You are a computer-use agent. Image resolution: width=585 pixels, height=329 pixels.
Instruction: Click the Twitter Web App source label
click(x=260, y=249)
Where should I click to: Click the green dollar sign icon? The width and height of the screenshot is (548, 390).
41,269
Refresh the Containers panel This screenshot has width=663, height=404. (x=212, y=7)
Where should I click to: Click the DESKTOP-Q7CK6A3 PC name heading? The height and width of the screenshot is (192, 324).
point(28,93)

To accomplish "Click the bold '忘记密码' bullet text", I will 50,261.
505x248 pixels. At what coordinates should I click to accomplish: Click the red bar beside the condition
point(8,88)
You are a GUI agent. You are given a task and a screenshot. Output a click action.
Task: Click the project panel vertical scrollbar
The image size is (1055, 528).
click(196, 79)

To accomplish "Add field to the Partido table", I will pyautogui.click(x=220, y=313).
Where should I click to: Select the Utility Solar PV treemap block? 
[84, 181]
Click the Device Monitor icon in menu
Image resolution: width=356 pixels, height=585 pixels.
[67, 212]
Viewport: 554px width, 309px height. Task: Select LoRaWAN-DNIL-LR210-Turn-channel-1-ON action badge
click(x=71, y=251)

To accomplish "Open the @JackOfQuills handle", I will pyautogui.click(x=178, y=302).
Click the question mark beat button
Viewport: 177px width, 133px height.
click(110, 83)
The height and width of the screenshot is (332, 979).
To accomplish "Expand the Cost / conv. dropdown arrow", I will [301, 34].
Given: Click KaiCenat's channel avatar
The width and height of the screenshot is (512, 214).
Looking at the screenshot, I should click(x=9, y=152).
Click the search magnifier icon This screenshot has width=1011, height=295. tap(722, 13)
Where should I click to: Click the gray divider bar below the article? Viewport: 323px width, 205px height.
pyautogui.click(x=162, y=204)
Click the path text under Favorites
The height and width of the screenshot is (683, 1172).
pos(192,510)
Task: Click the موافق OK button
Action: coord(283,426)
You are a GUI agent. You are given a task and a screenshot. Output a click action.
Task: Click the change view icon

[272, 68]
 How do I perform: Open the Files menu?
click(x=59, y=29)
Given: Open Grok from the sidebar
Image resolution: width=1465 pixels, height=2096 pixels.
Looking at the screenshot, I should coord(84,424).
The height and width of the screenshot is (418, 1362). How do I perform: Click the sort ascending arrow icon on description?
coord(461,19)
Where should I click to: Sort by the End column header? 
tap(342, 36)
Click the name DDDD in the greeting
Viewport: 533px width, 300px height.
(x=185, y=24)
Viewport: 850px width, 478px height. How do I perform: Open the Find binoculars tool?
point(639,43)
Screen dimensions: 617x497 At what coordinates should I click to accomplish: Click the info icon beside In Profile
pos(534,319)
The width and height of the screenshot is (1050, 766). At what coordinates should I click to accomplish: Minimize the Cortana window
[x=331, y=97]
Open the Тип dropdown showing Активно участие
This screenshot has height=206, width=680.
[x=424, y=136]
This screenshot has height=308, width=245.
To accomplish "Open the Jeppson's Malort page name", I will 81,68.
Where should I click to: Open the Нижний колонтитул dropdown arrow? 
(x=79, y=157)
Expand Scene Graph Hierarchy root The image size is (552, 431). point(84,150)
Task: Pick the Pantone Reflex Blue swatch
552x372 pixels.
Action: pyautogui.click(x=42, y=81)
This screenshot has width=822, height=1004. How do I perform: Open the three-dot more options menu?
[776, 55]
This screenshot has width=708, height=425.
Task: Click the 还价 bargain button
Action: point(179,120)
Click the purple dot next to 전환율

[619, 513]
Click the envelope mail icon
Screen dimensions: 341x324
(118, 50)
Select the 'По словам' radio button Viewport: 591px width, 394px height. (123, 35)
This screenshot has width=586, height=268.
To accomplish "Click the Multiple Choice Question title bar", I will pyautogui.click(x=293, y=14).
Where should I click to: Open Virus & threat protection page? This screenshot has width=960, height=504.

━━━━━━━━━━━━━━━━

**Exercise aim**
Repeat the whole listing word for word.

**Answer**
You are a computer-use agent. Image resolution: width=585 pixels, height=329 pixels.
Instruction: Click the Twitter Web App source label
click(x=260, y=249)
Where should I click to: Click the green dollar sign icon? The width and height of the screenshot is (548, 390).
41,269
Refresh the Containers panel This screenshot has width=663, height=404. (x=212, y=7)
Where should I click to: Click the DESKTOP-Q7CK6A3 PC name heading? The height and width of the screenshot is (192, 324).
point(28,93)

To accomplish "Click the bold '忘记密码' bullet text", I will 50,261.
505x248 pixels. At what coordinates should I click to accomplish: Click the red bar beside the condition
point(8,88)
You are a GUI agent. You are given a task and a screenshot. Output a click action.
Task: Click the project panel vertical scrollbar
The image size is (1055, 528).
click(196, 79)

To accomplish "Add field to the Partido table", I will pyautogui.click(x=220, y=313).
Where should I click to: Select the Utility Solar PV treemap block? 
[84, 181]
Click the Device Monitor icon in menu
Image resolution: width=356 pixels, height=585 pixels.
[67, 212]
Viewport: 554px width, 309px height. Task: Select LoRaWAN-DNIL-LR210-Turn-channel-1-ON action badge
click(x=71, y=251)

To accomplish "Open the @JackOfQuills handle", I will pyautogui.click(x=178, y=302).
Click the question mark beat button
Viewport: 177px width, 133px height.
click(110, 83)
The height and width of the screenshot is (332, 979).
To accomplish "Expand the Cost / conv. dropdown arrow", I will [301, 34].
Given: Click KaiCenat's channel avatar
The width and height of the screenshot is (512, 214).
Looking at the screenshot, I should click(x=9, y=152).
Click the search magnifier icon This screenshot has width=1011, height=295. tap(722, 13)
Where should I click to: Click the gray divider bar below the article? Viewport: 323px width, 205px height.
pyautogui.click(x=162, y=204)
Click the path text under Favorites
The height and width of the screenshot is (683, 1172).
pos(192,510)
Task: Click the موافق OK button
Action: coord(283,426)
You are a GUI agent. You are given a task and a screenshot. Output a click action.
Task: Click the change view icon

[272, 68]
 How do I perform: Open the Files menu?
click(x=59, y=29)
Given: Open Grok from the sidebar
Image resolution: width=1465 pixels, height=2096 pixels.
Looking at the screenshot, I should coord(84,424).
The height and width of the screenshot is (418, 1362). How do I perform: Click the sort ascending arrow icon on description?
coord(461,19)
Where should I click to: Sort by the End column header? 
tap(342, 36)
Click the name DDDD in the greeting
Viewport: 533px width, 300px height.
(x=185, y=24)
Viewport: 850px width, 478px height. How do I perform: Open the Find binoculars tool?
point(639,43)
Screen dimensions: 617x497 At what coordinates should I click to accomplish: Click the info icon beside In Profile
pos(534,319)
The width and height of the screenshot is (1050, 766). At what coordinates should I click to accomplish: Minimize the Cortana window
[x=331, y=97]
Open the Тип dropdown showing Активно участие
This screenshot has height=206, width=680.
[x=424, y=136]
This screenshot has height=308, width=245.
To accomplish "Open the Jeppson's Malort page name", I will 81,68.
Where should I click to: Open the Нижний колонтитул dropdown arrow? 
(x=79, y=157)
Expand Scene Graph Hierarchy root The image size is (552, 431). point(84,150)
Task: Pick the Pantone Reflex Blue swatch
552x372 pixels.
Action: pyautogui.click(x=42, y=81)
This screenshot has width=822, height=1004. How do I perform: Open the three-dot more options menu?
[776, 55]
This screenshot has width=708, height=425.
Task: Click the 还价 bargain button
Action: point(179,120)
Click the purple dot next to 전환율

[619, 513]
Click the envelope mail icon
Screen dimensions: 341x324
(118, 50)
Select the 'По словам' radio button Viewport: 591px width, 394px height. (123, 35)
This screenshot has width=586, height=268.
To accomplish "Click the Multiple Choice Question title bar", I will pyautogui.click(x=293, y=14).
Where should I click to: Open Virus & threat protection page? This screenshot has width=960, height=504.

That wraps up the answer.